AWS raises EC2 GPU prices ~20% on July 1; Graviton5 CPUs reach general availability
The ~20% GPU price increase for EC2 Capacity Blocks for ML is the second hike in six months (following ~15% in January), and it squeezes ML compute budgets just as agentic workloads drive up token consumption. P6-B300 instances now list at $14.04/hr and P5 at $5.19/hr, with AWS attributing the increase to memory shortages and supply/demand imbalance.
Graviton5, reaching general availability the same day, is the counterweight: AWS claims 25% better performance and 5x larger cache than Graviton4, pushing CPU price-performance for workloads that can shift off GPUs. AWS also shipped tooling — Continuum, Context, and Amazon Quick agent enhancements — extending its agent-ops surface.

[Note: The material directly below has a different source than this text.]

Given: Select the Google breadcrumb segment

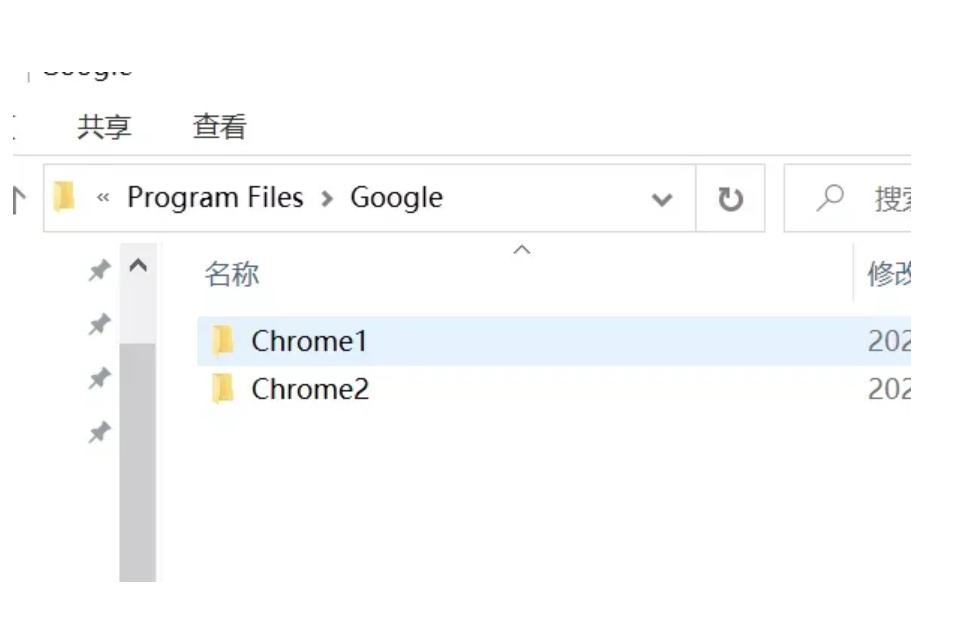Looking at the screenshot, I should tap(396, 198).
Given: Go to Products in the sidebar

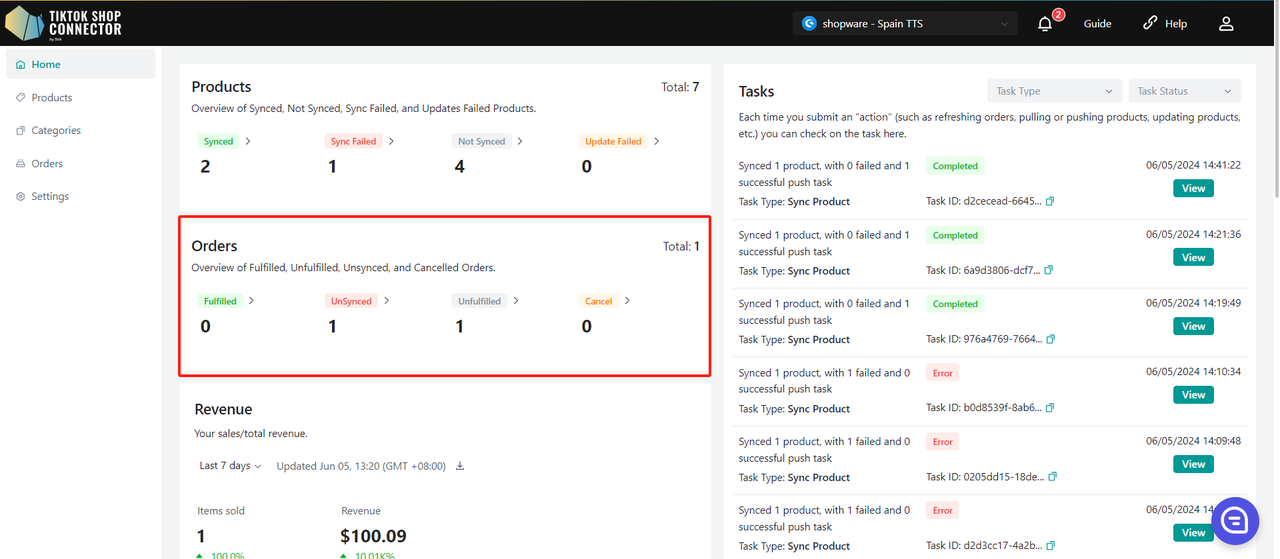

The community reaction to the GPU hike was frustration: 'scale meant savings, that's not true anymore,' with developers noting percentage-based enterprise discounts now stack against thinner margins. The increase fits the week's compute-economics theme — Meta leasing idle capacity, NVIDIA's revenue-share deals, and Etched's cheaper-inference pitch all respond to the same GPU-scarcity pressure. The strategic read is that AWS is nudging customers toward its own silicon (Graviton, Trainium) as third-party GPU costs climb. Watch whether the GPU price increases accelerate migration to alternative inference hardware.